SARATOGA SPRINGS — Trainer Will Phipps has a small, young stable. But he’s hoping to make a solid showing in the remaining six days of the season at Saratoga Race Course.
“I’m running half the barn before the end of the meet,” Phipps said with a grin on Tuesday morning, as he watched his runners gallop across the Oklahoma oval.
He wasn’t joking.
The fledgling horseman, 38, has 17 horses in training at Saratoga. On Wednesday he will saddle Fancy Point in the P.G. Johnson Stakes. On Thursday he starts Riddle over hurdles in the first, plus Doe Run in division two of the Riskaverse Stakes. Friday, Manchurian High comes back from a third-place finish in the Saratoga Special to tackle turf in the Grade III With Anticipation Stakes. Saturday, Sunday, and Monday, Phipps plans to enter several maiden runners in search of initial victory.
This end-of-the-season volley will feature some of Phipps’ best runners and could bring the trainer his first graded stakes win since he stepped out on his own in 2008 from an assistant’s position with Hall of Fame horseman Bill Mott. So far in his three-year career Phipps has saddled two black type winners, both at Tampa Bay Downs in Florida.
“Saratoga is about the deepest water you’re going to find in the country,” said Phipps. “But at the same time it’s a great test; it helps you assess your stock and where you’re at for the rest of the year.”
Phipps has saddled one runner-up and two third-place finishers in 17 starts at the Spa this season. But the lack of winners shouldn’t be taken as a lack of talent. Sometimes things just don’t work out exactly the way they were planned.
“We had some early ones that we thought were really exciting,” the trainer said. “Before the meet started there were six that came up with issues. For me, that’s a big number, that’s better than a third of my stable. And those were horses people were getting excited about; everybody was saying, ‘Oh, you’re going to have a good meet with this bunch.’ “
When you lose 40 percent of your string before the meet starts, that’s frustrating, especially when they were some of your best horses. And Phipps isn’t alone. Competition is tough at Saratoga Race Course and racehorses are often fragile creatures.

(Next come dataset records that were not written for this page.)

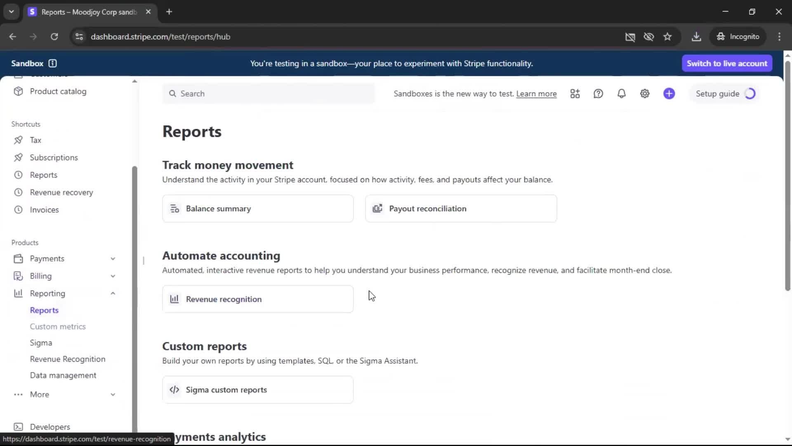The width and height of the screenshot is (792, 446).
Task: Follow the Learn more link
Action: coord(536,94)
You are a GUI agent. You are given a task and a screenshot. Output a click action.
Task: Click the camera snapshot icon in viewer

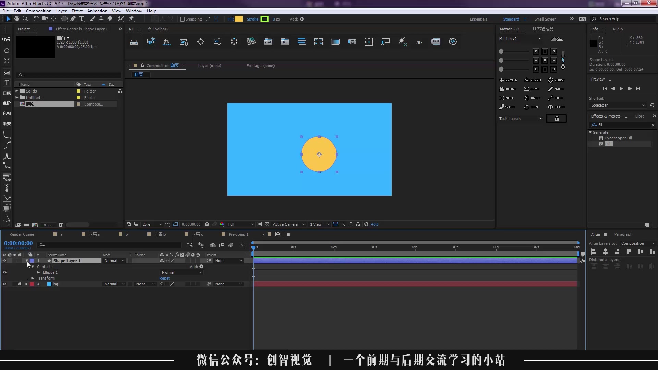[x=207, y=224]
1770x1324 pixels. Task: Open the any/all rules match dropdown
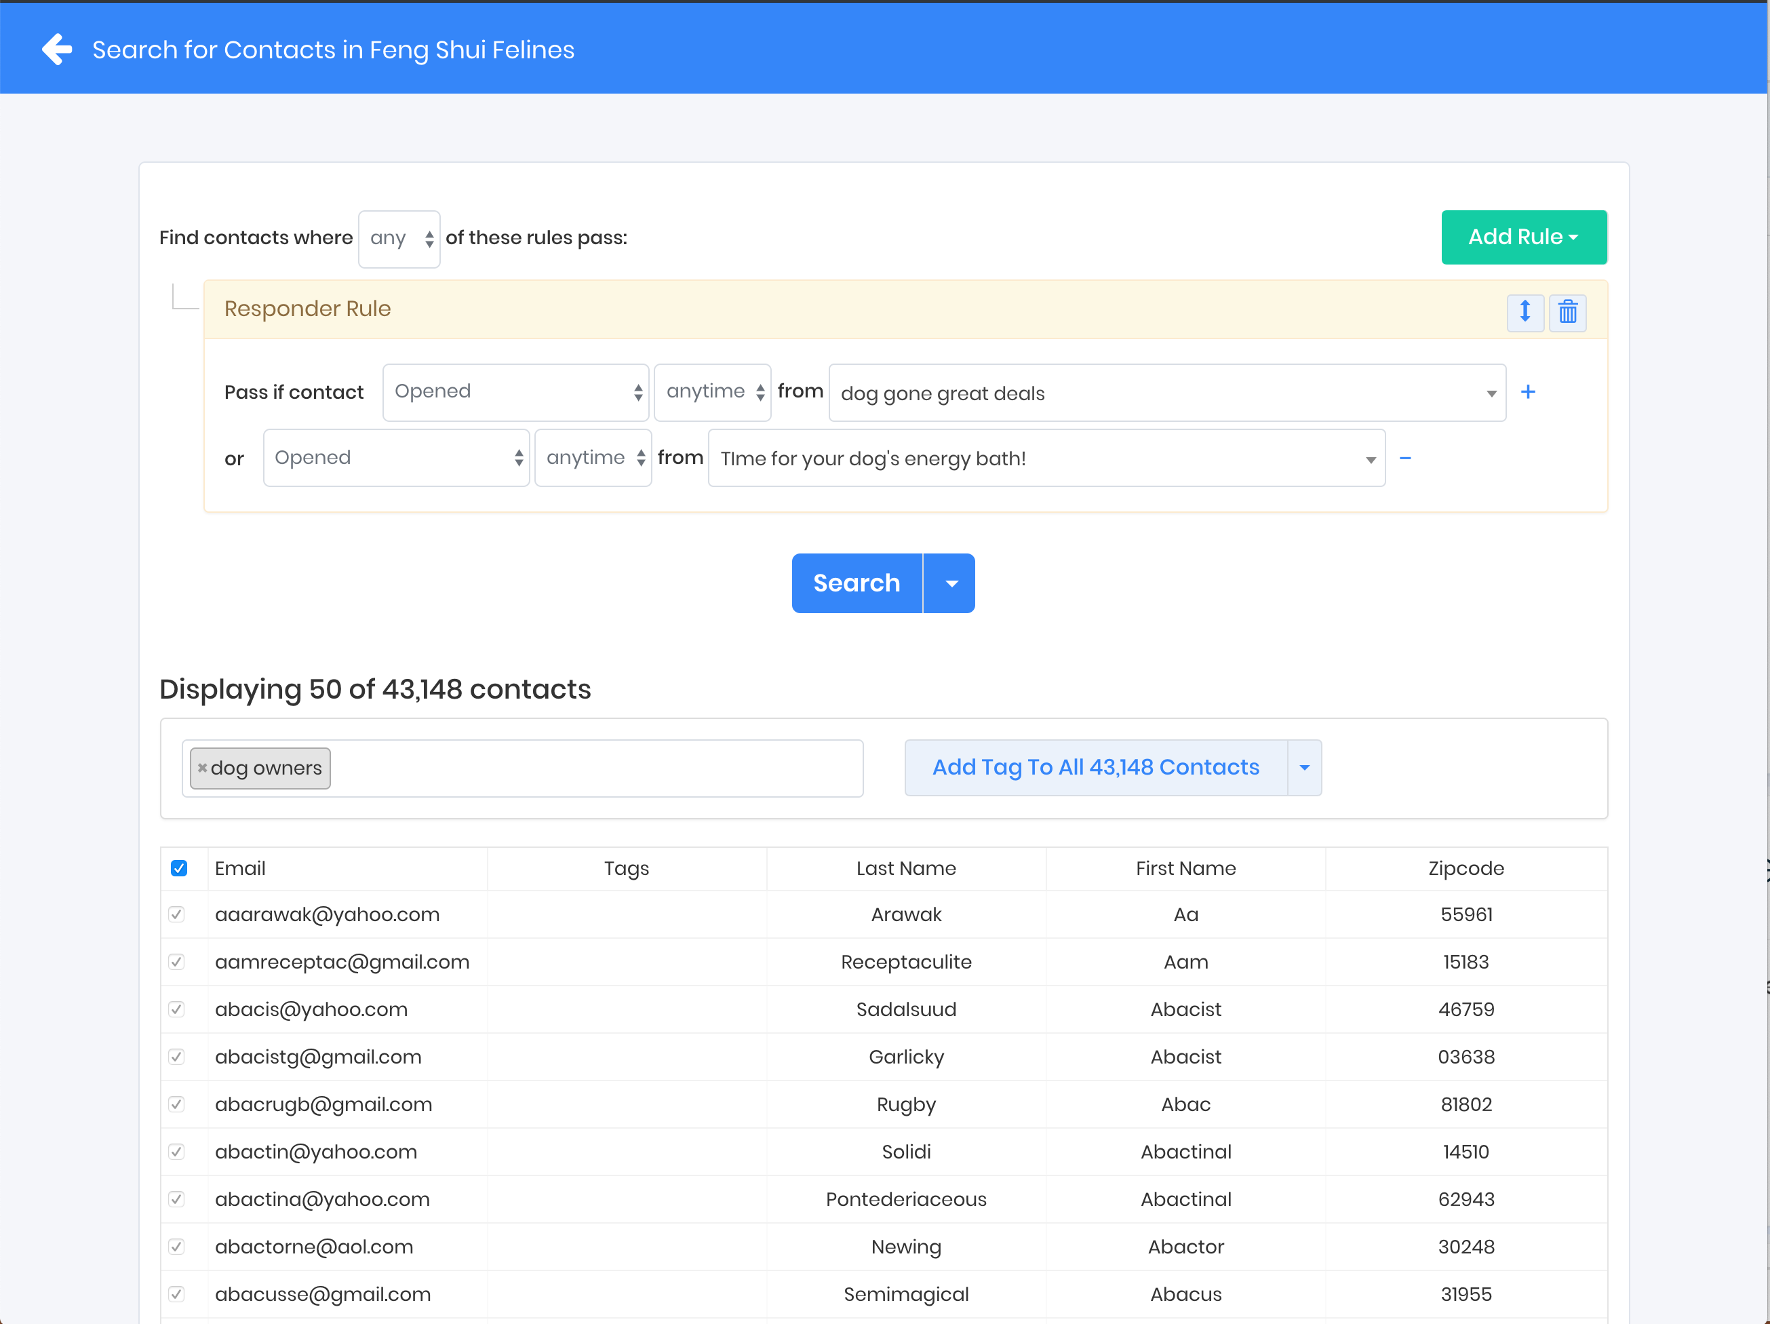(x=399, y=239)
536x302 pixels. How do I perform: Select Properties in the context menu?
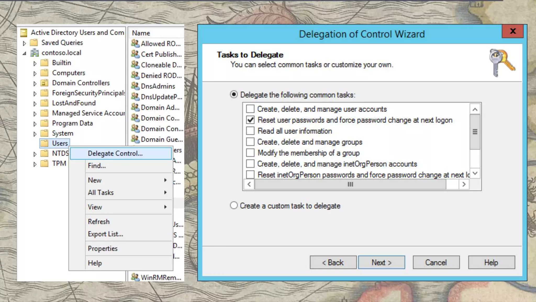[103, 248]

“Things happen,” said Chad Brown, another young trainer who went out on his own in late 2007. “Not every single horse that we brought for the meet made it. I had a couple have little minor injuries, one had a major injury and had to be retired, and those kinds of things are going to happen.”
For Phipps, however, many of those runners are now coming back into form. “We don’t press them too hard,” he said. “Some of these are just coming into hand, and the ones that we’ve taken our time with are ready now, and we’re gonna try. You have to try, right?”
And slowly but surely, Phipps’ string is growing. Newly added to his roster this year is a 2-year-old colt who will make his first start at Belmont Park this fall, owned in partnership by Dan Barraclough and Bruce Cerone. Cerone owns Pennell’s, a local Italian restaurant frequented by racetrack personalities.
“I like the boutique kind of atmosphere, and Will came through very capable hands through Billy Mott,” Cerone said. “Everything fell together the right way for him to take the horse and I’m very happy with where we’re at.”
Claire Novak, a freelance writer, covers horse racing for the Times Union.